Just like Sydney Powell has been met with intimidation from Dominion and Smartmatic
Rudy is getting the same treatment…only from the feds. This intimidation of whistleblowers, witnesses and those who pose legal challenges is cheap and paltry.
Again I ask, if they have nothing to hide, then why not simply face the legal challenges? It’s not like Dominion and Smartmatic do not have highly paid legal departments…..
As for the government, it would quite frankly be quite the surprise for me to find out that the federal government, of all entities was considering expenses as a barrier to action.
Since when has the federal government cares about wasting your money?
Thats right.
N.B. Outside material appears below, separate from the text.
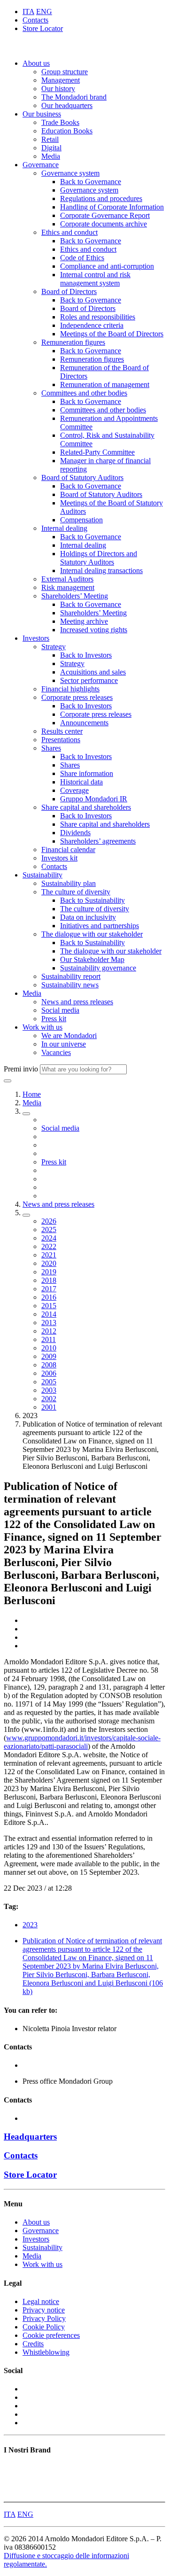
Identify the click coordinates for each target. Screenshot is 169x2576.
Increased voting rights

As far as I can see, these threats are political and witness intimidation, plain and simple.
Here is what we currently know:
100 Percent Fed Up had more on the story:
Gestapo thugs for the Southern District of New York have been working with Department of Justice officials in DC about gaining access to Giuliani’s emails and they need Washington’s stamp of approval before they can ask a judge for a search warrant.
It is unclear if Bill Barr, who is on his way out as Attorney General rubber-stamped the approval.
In October of 2019, it was revealed the federal investigation into Rudy Giuliani’s business dealings in Ukraine and relationship with Ukrainian-American businessmen Lev Parnas and Igor Fruman was much broader and more invasive than previously known.
Trump’s personal lawyer Rudy Giuliani was also a subject of a counterintelligence investigation by the FBI.
Yahoo News also added:
Federal prosecutors for the Southern District of New York have been discussing with Justice Department officials in Washington whether to make a legal request for Rudy Giuliani's emails, two people with knowledge of the matter told NBC News.
Giuliani, the former mayor of New York City, is President Trump's personal lawyer. Under Justice Department policy, prosecutors must get approval from Washington before asking a judge to sign a search warrant for items that might be protected by attorney-client privilege; NBC News notes that it is not known if the approval was granted.